Outdoor Recreation Organizations, Businesses Call on Congress to Sufficiently Fund Recreation on Public Lands.

Washington, D.C. (May 16, 2024) — The number of visitors to America’s public lands has steadily increased over the last 15 years, while over the same time period funding for recreation has decreased more than 20 percent at agencies like the U.S. Forest Service and the Bureau of Land Management, according to data released this week by Outdoor Alliance, a non-profit working to protect public lands and waters.

Led by Outdoor Alliance, 34 outdoor recreation organizations and businesses have called on lawmakers to fully fund recreation budgets at the U.S. Forest Service (USFS) and at the Bureau of Land Management (BLM).

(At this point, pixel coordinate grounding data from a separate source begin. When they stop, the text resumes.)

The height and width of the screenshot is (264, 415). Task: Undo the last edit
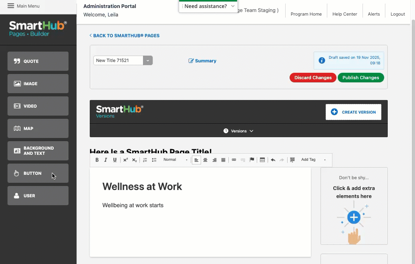273,160
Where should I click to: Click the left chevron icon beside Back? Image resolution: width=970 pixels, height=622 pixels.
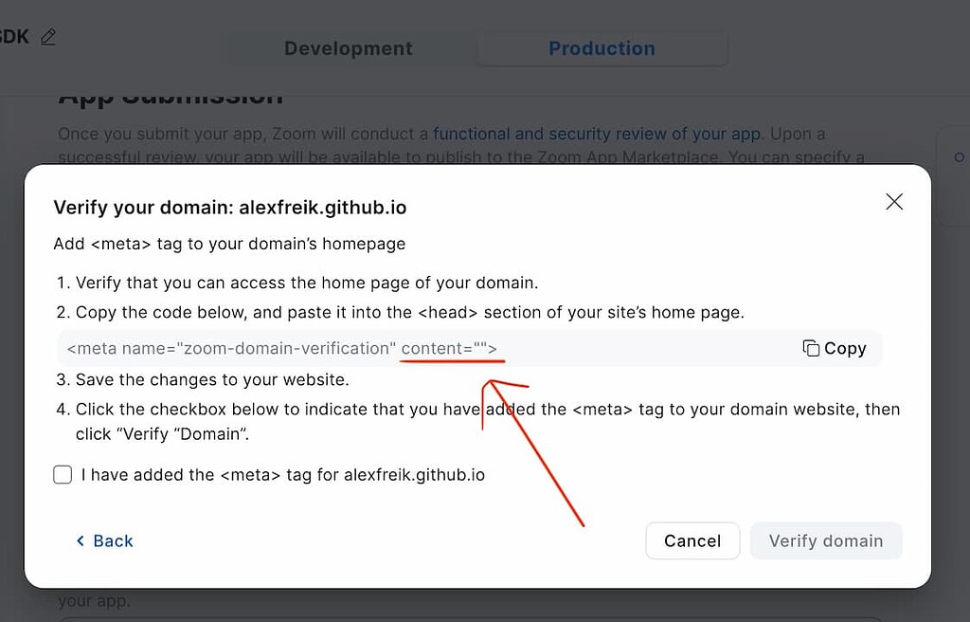[x=81, y=540]
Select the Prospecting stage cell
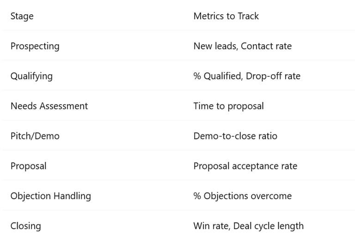This screenshot has height=247, width=355. point(35,46)
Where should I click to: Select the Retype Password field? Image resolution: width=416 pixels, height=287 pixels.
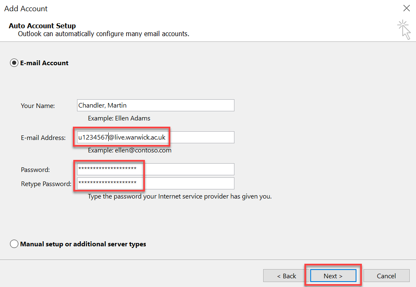click(155, 184)
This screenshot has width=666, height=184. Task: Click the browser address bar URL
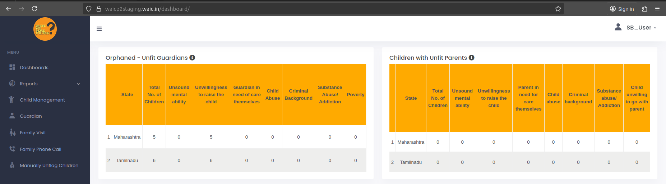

They have asked Congress to fund BLM’s Recreation Resources Management program at $100 million and the Forest Service’s Recreation, Heritage, and Wilderness at $70 million, with additional funding for staffing — increases that will return these agencies to more sustainable funding levels from Congress in the past.

The BLM has seen a 25 percent reduction in appropriations for Recreation Resources Management adjusted for inflation since 2006. Over a similar time period, visits to BLM lands have increased 46 percent. At the Forest Service, funding for Recreation, Heritage, and Wilderness decreased 23 percent between 2010 and 2020, accounting for inflation, while
recreational visits increased 17 percent.

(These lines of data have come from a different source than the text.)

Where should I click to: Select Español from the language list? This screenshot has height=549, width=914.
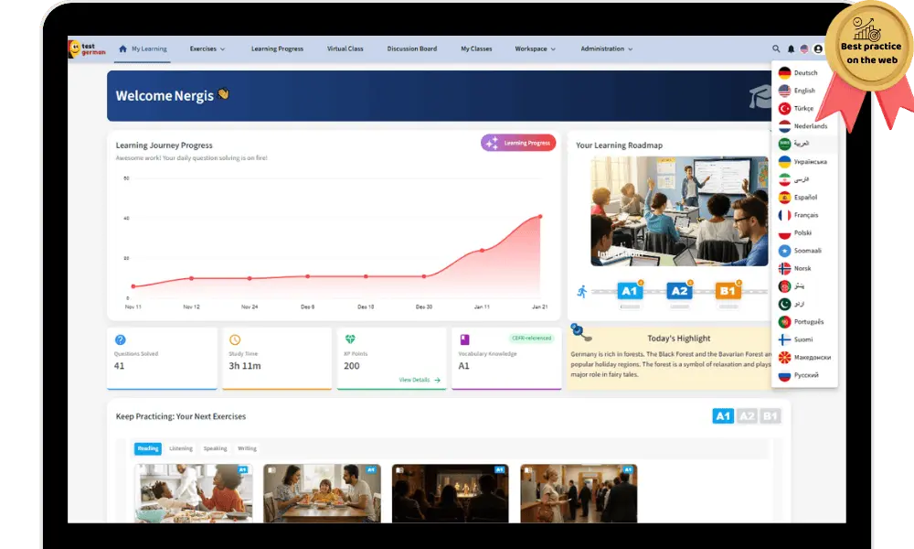coord(804,198)
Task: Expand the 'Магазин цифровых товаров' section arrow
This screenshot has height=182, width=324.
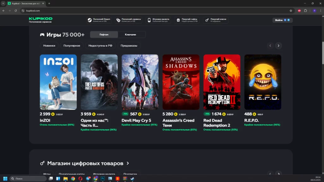Action: [x=128, y=163]
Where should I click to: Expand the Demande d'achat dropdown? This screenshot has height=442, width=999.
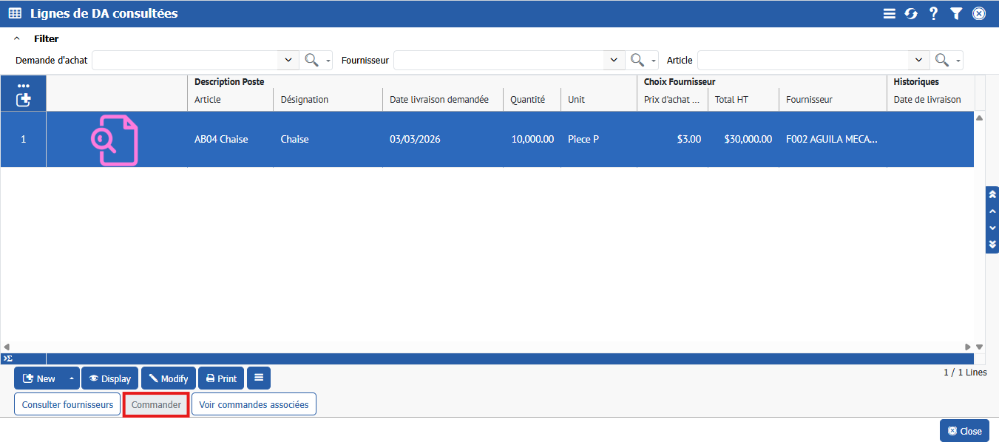tap(288, 60)
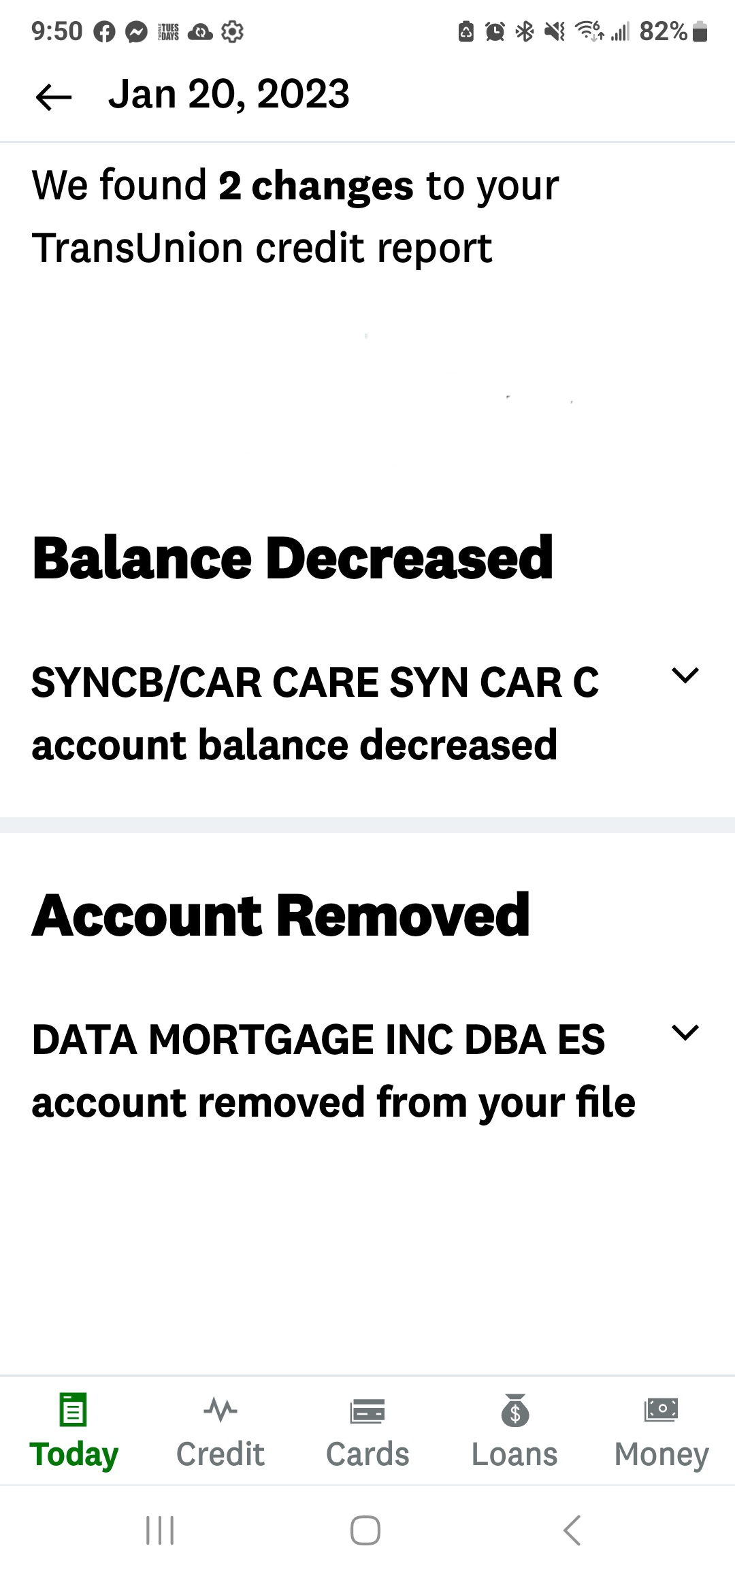The image size is (735, 1576).
Task: Expand the DATA MORTGAGE INC chevron
Action: 685,1032
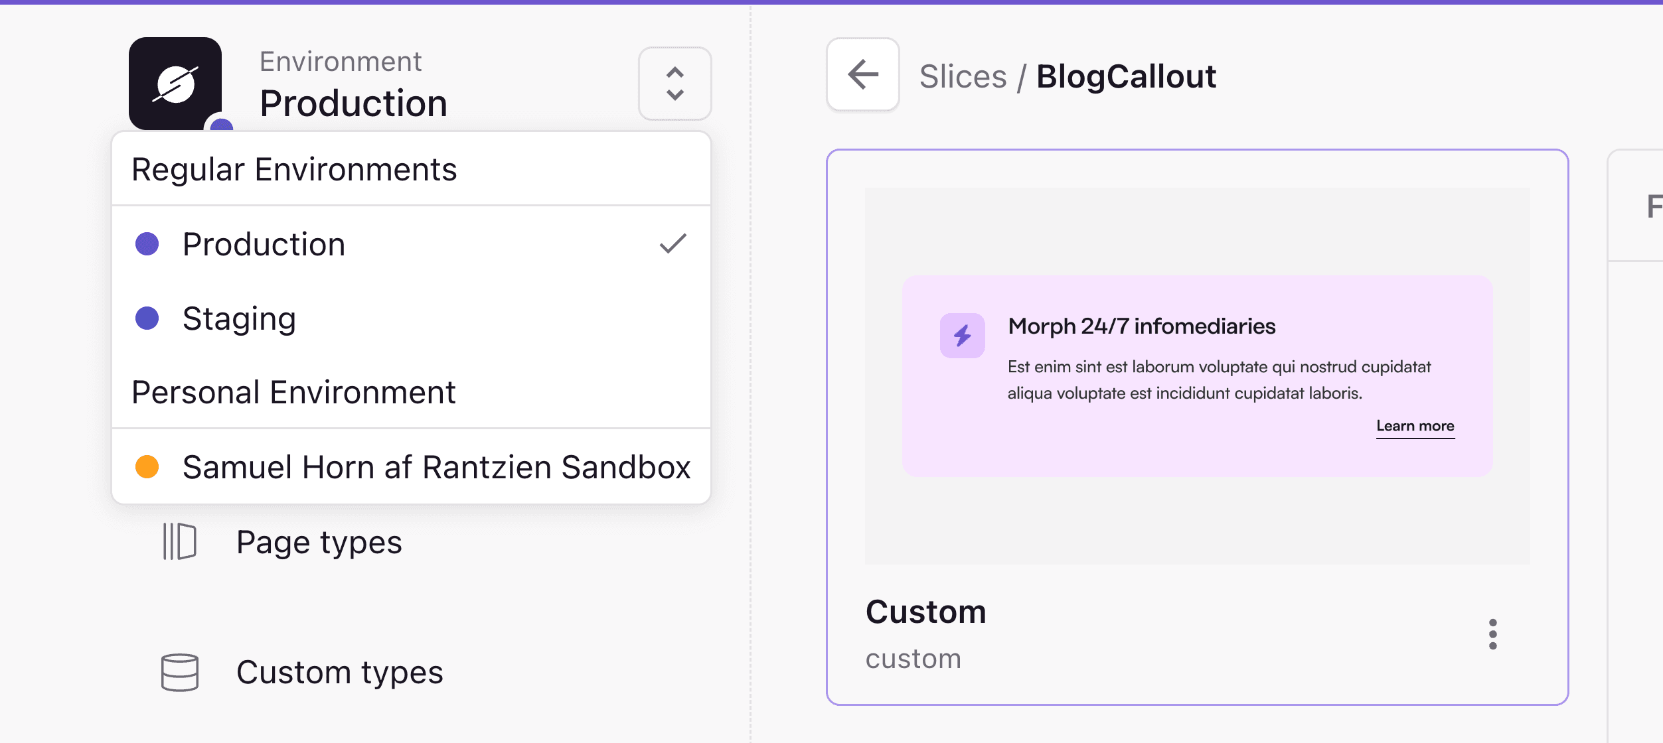Click the Page types icon in the sidebar
Screen dimensions: 1663x743
(x=178, y=542)
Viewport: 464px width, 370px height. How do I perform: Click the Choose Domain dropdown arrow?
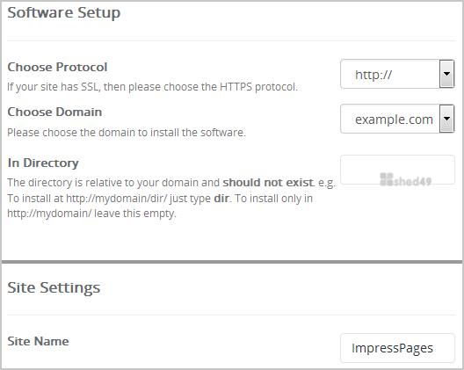pos(446,119)
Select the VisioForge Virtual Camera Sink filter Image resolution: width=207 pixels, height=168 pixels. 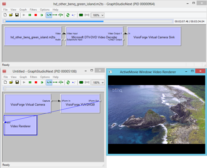[154, 36]
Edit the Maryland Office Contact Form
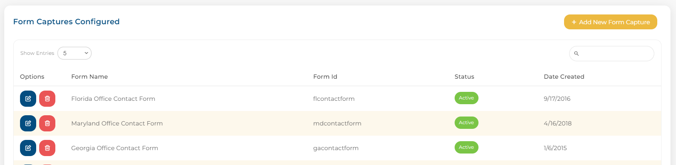This screenshot has width=676, height=165. [28, 123]
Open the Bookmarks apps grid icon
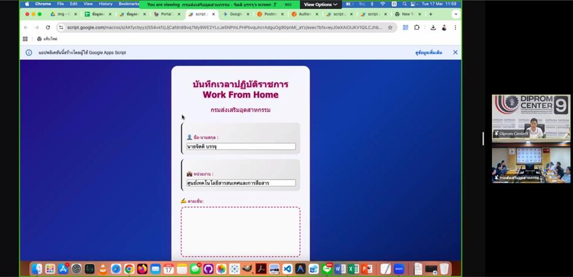 (25, 39)
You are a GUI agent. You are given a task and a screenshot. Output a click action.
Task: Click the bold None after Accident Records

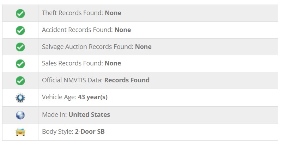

“Outdoor recreation is a significant economic driver in local communities, and a lack of adequate funding threatens the outdoor economy as well as our outdoor experiences,” said Adam Cramer, CEO of Outdoor Alliance.

Outdoor Alliance has previously focused on the fact that inadequate funding is one of the biggest obstacles to protecting public land.

“The process of appropriations is both complex and incredibly important, and voters have a key role to play in asking lawmakers to fully fund the budget items they care about,” Cramer said. “We have made it easy to ask your lawmakers to fund recreation on our public lands and waters.” Nationally, outdoor recreation contributed $1.1 trillion to America’s economy in 2022, accounting for 2.2% of GDP. Recreation on BLM lands contributed $11.1 billion to the economy and 73,000
jobs in 2022 while spending by visitors to national forests and grasslands contributes about $13.7 billion to the US economy and sustains about 161,000 full-and part-time jobs.

“While our public lands are receiving record visitation, overall funding is decreasing and staffing is at historic lows. It is critical that Congress follow the American public’s lead and turn its attention to our nation’s lands and make this necessary investment,” said Kent Ebersole, President of Outdoor Industry Association. “These investments not only improve the visitor experience but also help provide opportunities to inspire the next generation of recreationists and conservationists to protect our natural spaces.”

Persistent funding shortfalls affect outdoor recreation experiences and degrade public lands and waters, according to Cramer. Without adequate funding, public lands see greater maintenance issues, trail erosion, trash, and parking problems. Funding shortages even make it more difficult for volunteer groups to work on trail maintenance and other stewardship activities because of a lack of capacity at the agencies.

“At REI Co-op we believe time outside is fundamental to a life well-lived. By investing in our public lands, Congress is not only ensuring access to quality recreation opportunities, but also supporting local economies, and the mental and physical health benefits of a life outside,” said Taldi Harrison, Director of Community and Government Affairs, REI Co-op.

Investing in outdoor recreation programs at the BLM and the Forest Service will help maintain economic growth and benefits to local communities, and provide a return to taxpayers, Cramer said.

“As we see more people experiencing nature through recreation, especially through running, we recognize the need to advocate for the federal resources required to care for these living landscapes,” said Kathleen Baker, Executive Director, of Runners for Public Lands, one of the groups encouraging more recreation funding and the largest human-powered recreation group in the country. “Increasing funding to BLM and USFS for recreational maintenance and staffing will
help provide some of the overdue care these lands need and will contribute to ensuring access to the trails and pathways of some of our country’s most treasured recreation areas.”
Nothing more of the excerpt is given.